Automated root cause analysis is finally here
The rise of Kubernetes has been swift and it’s the go-to system for containerised applications for many startups and corporations alike. By its very nature, it’s core to many of the key processes for these companies and their applications. It makes any problems with Kubernetes a potentially massive nightmare for developers to need to deal with. As a consultant, I’ve seen clients lose their heads when something goes wrong with their setup.
Every company should have fallbacks and ensure maximum resilience for such important infrastructure. Komodor recently revealed their new Workflows feature just before Kubecon 2021, and the potential impact on developers looks incredible. The idea is to democratise troubleshooting of Kubernetes problems.
Other companies have claimed to do this in the past, but Komodor seems to be the first to really deliver. They only came out of stealth six months ago and already have been named a Gartner Cool Vendor 2021. Before you make any big plans about how you’re going to manage your Kubernetes in the future, it’s worth learning more about Workflows and deciding if it’s right for you.
How it works
There’s one important thing to note right at the start, Komodor Workflows isn’t going to take over your systems and potentially implement fixes that will break your system. Instead, it’s going to monitor your system and offer you solutions when something goes wrong. You still have all the power.
For those unfamiliar with the existing Komodor product, it essentially is a way to track everything across your K8s system. You can zoom into specific namespaces or clusters for example so you see a full timeline including deployments and health changes. This gives you the context you need to troubleshoot effectively with the information organised for you.
The new Workflows feature builds upon this and uses the signals created by the application to detect Kubernetes issues and take them through a preconfigured workflow. It runs through the normal checks a developer would have to do to work out what the underlying root issue is and uses this to give detailed instructions for what needs to be done.
The beauty of this is when a Kubernetes expert is unavailable, there’s no need to panic. The workflows contain vast amounts of troubleshooting steps that even the most experienced developers would struggle to match. There are no issues with privileges either. Rights issues can sometimes slow down human troubleshooters if they don’t have access to the offending code but Workflows will have this by design. If you’re a DevOps leader, I feel sorry for you because I know all of these tasks would normally land at your feet regardless of how big or small they are. Workflows may turn out to be your best friend.

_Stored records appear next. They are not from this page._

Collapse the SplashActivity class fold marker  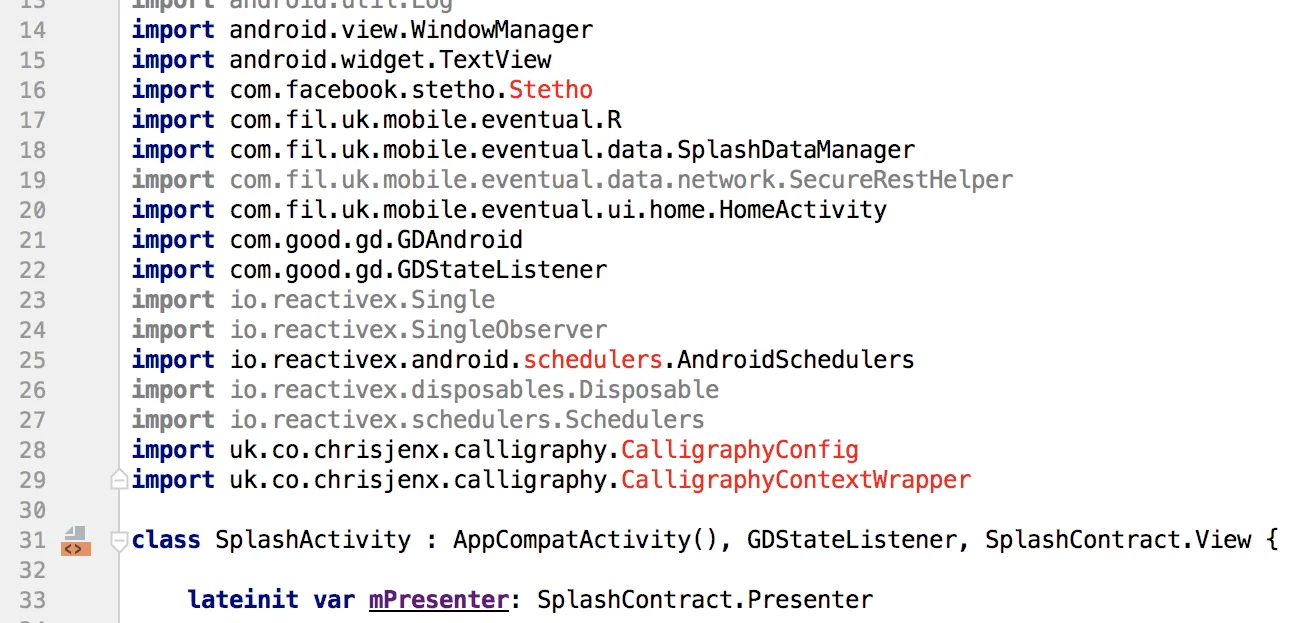click(x=119, y=541)
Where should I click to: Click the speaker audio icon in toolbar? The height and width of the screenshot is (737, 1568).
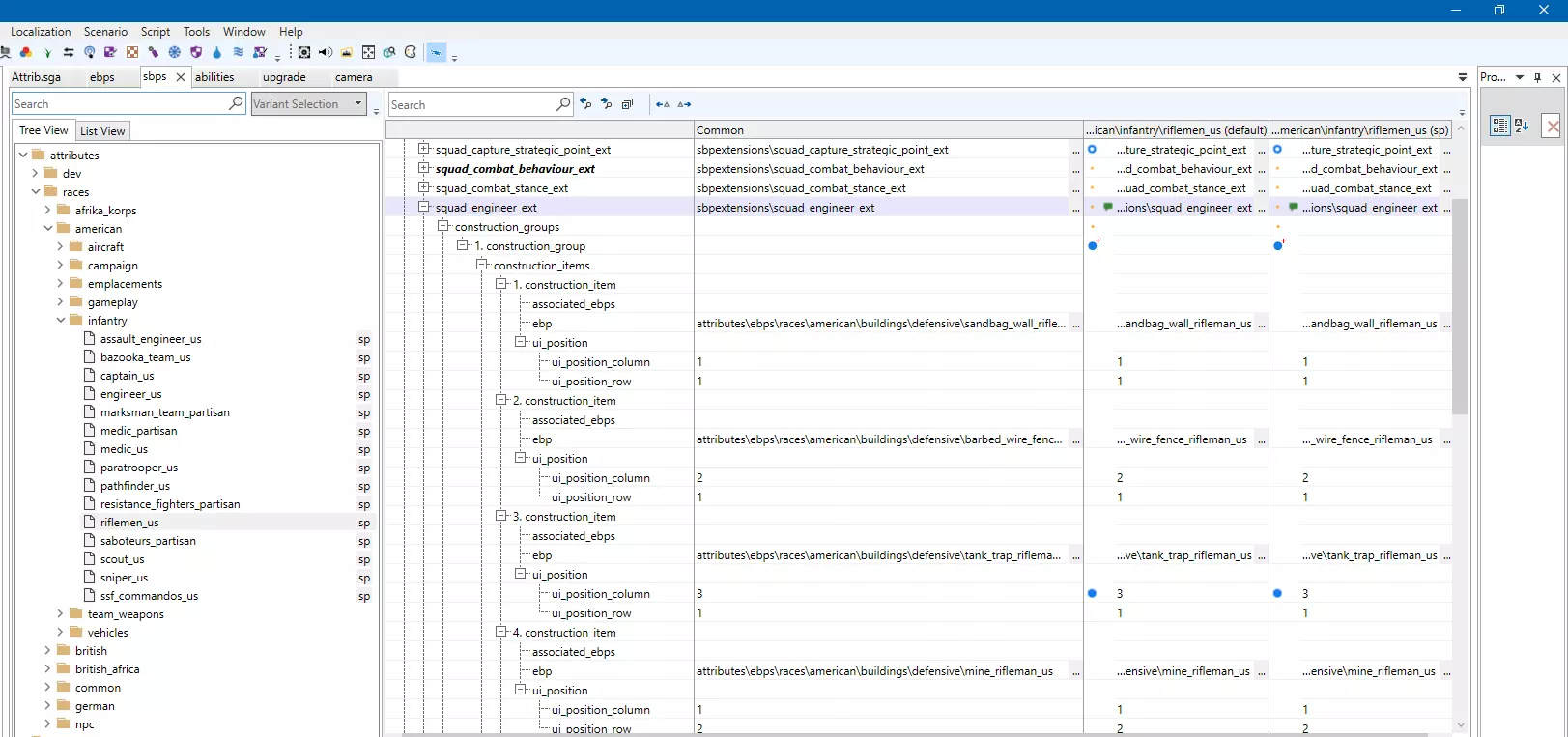(x=326, y=52)
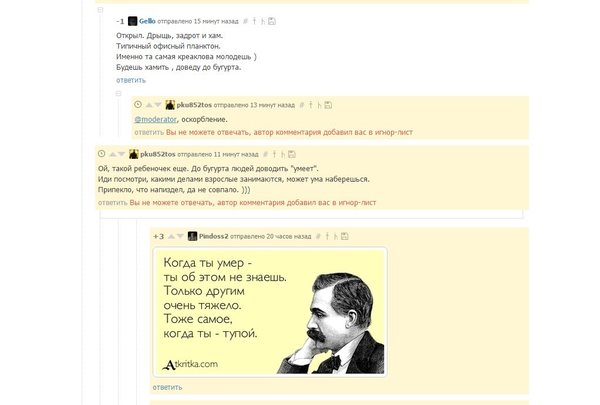Click the clock icon on the 11-minute-old pku852tos comment
Viewport: 600px width, 405px height.
tap(101, 154)
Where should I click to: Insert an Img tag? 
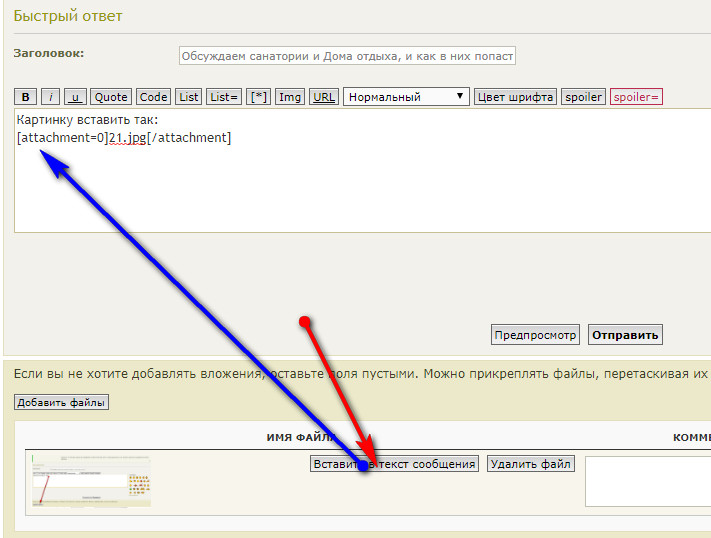(x=290, y=97)
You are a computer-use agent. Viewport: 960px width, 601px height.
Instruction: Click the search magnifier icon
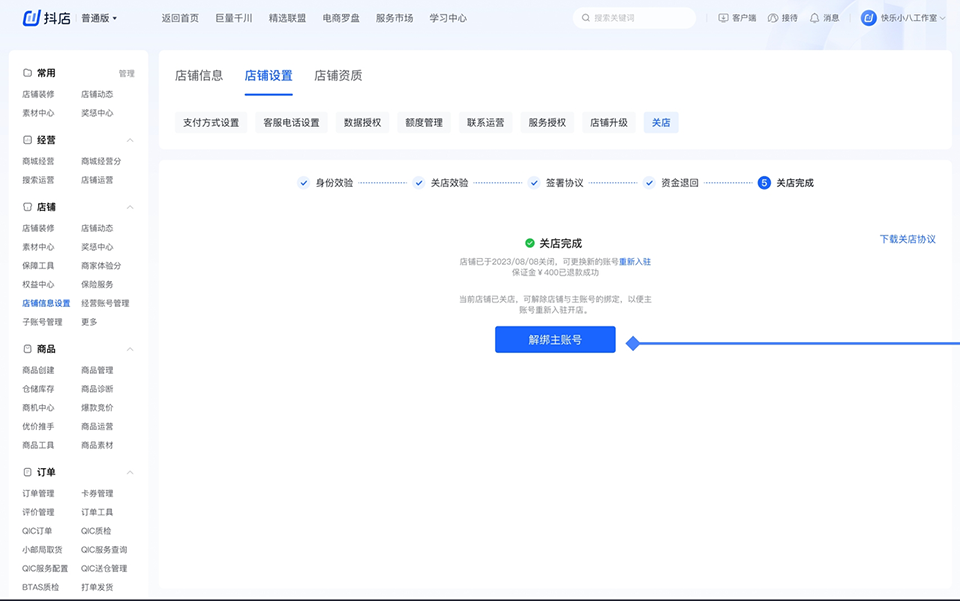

Why it is such a game-changer
The checks automated by Komodor’s Workflows would normally take days and require immediate attention from developers pulling them away from whatever they were working on. During this time multiple teams could be affected and drag down productivity across the board. From a business perspective, this is money down the drain. For a developer, it’s even more pressure to deliver the things they were originally working on as timelines are rarely adjusted for emergencies.
When I heard about the feature, initially I was a sceptic. Sure, it would automate things but would it really save that much time? I was completely wrong and in demos, they were getting solutions to problems in under a second. Yes, it still needs someone to carry out the steps but that’s usually the easy bit relative to the normal root cause analysis.

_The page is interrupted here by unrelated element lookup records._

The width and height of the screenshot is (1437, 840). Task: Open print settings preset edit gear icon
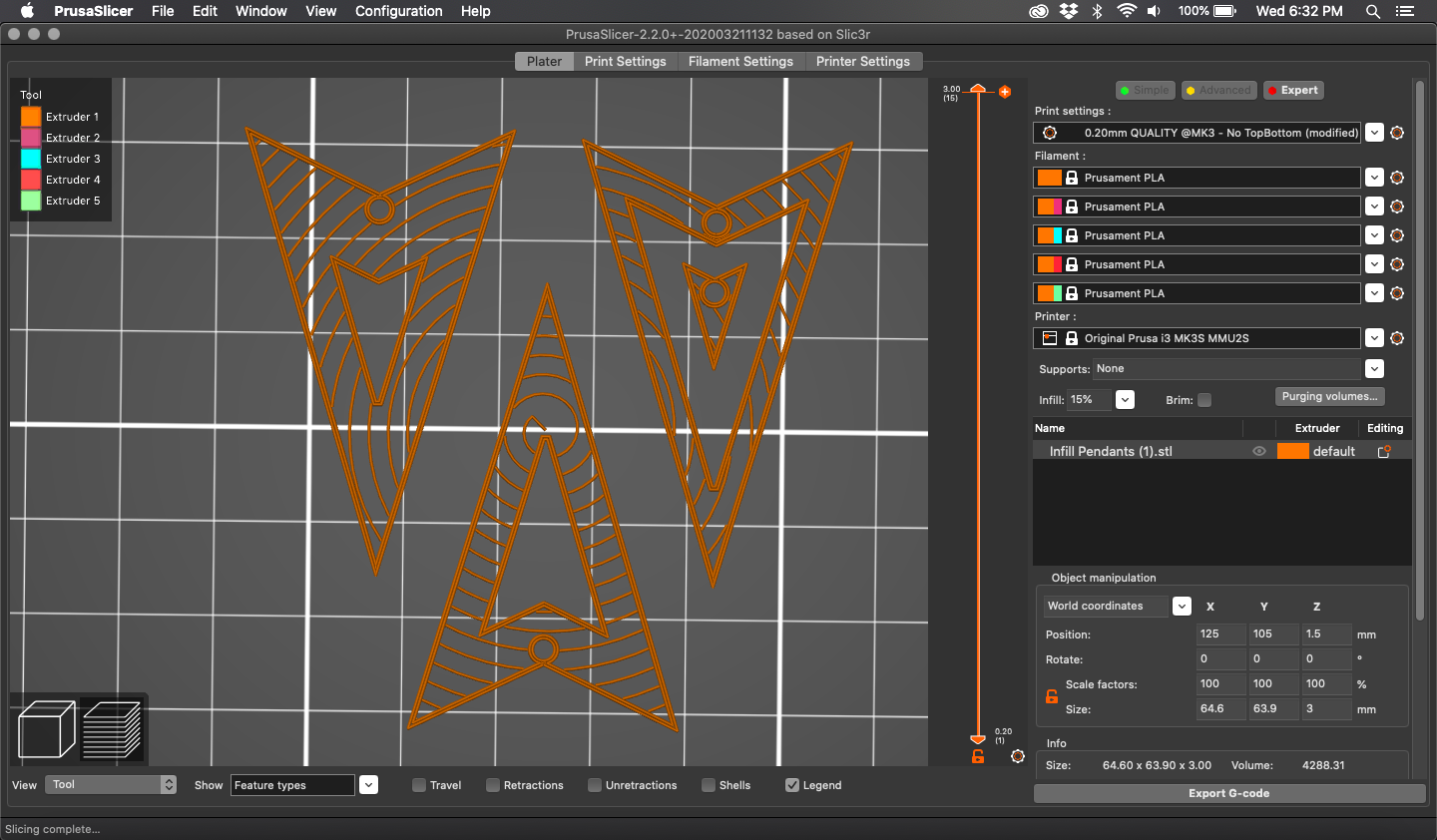(x=1397, y=133)
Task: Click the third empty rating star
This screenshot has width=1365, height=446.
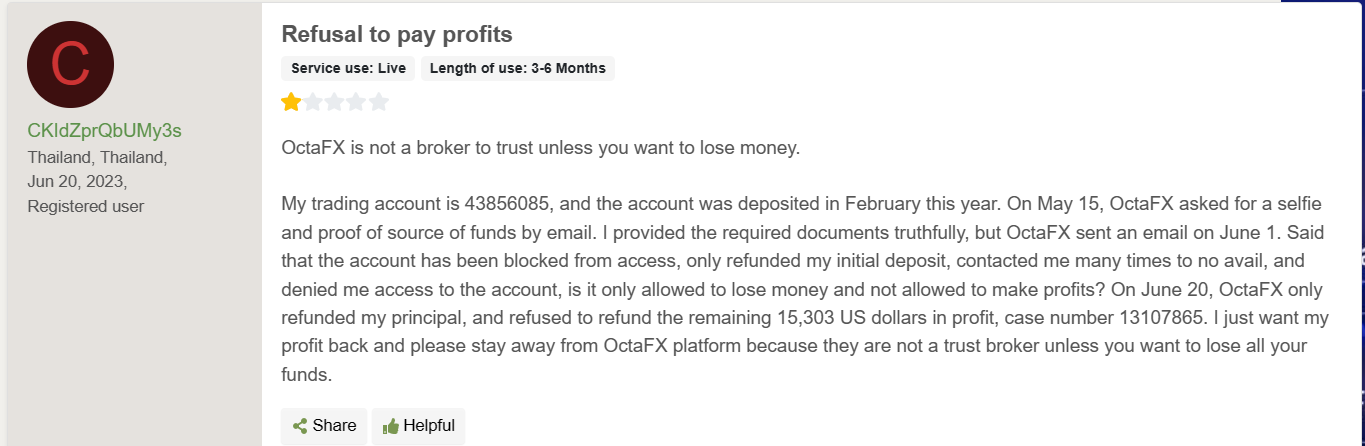Action: (x=335, y=102)
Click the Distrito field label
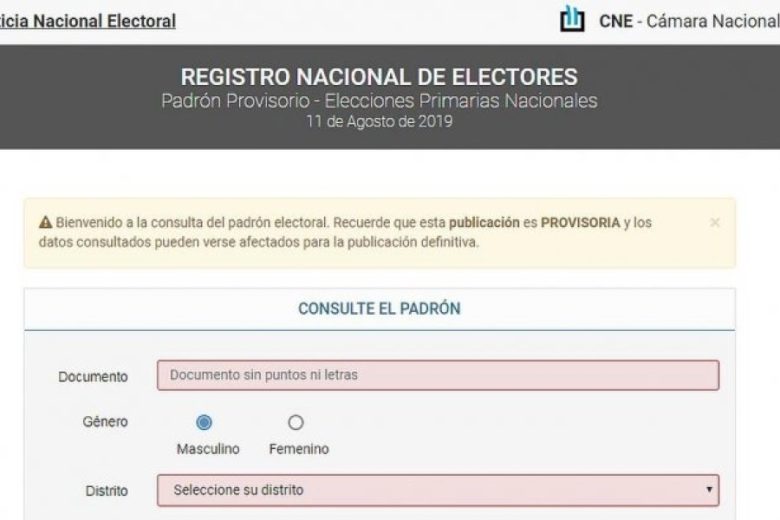780x520 pixels. 106,491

Built with organisational structure in mind
The best thing about Komodor’s approach is that they give full transparency behind why different actions are suggested. It means someone senior within the team can always validate the decision and offer quality assurance. In this way, you’ll never be left scratching your head as to why Workflows gave you the answer it did. This makes it a safer investment because you know it can’t become a single point of failure. It can be a good way for junior developers to increase their understanding of how to troubleshoot too.
The killer feature for the future is the ability for companies to create their own playbooks. It means companies can customise their suggested solutions and add steps that are unique to their own businesses. I believe this feature will remove any hesitation from internal tech teams as it becomes a way to stop them from repeating efforts on the more difficult issues.
Workflows are built by developers for developers and it’s impressive to see the attention to detail taking into account the reality of how teams work. No company wants to be held hostage by software that no one can understand and Komodor has gone out of its way to ensure humans always have control. This greatly lowers the risk and should mean more companies begin to use it as part of their K8s best practice processes.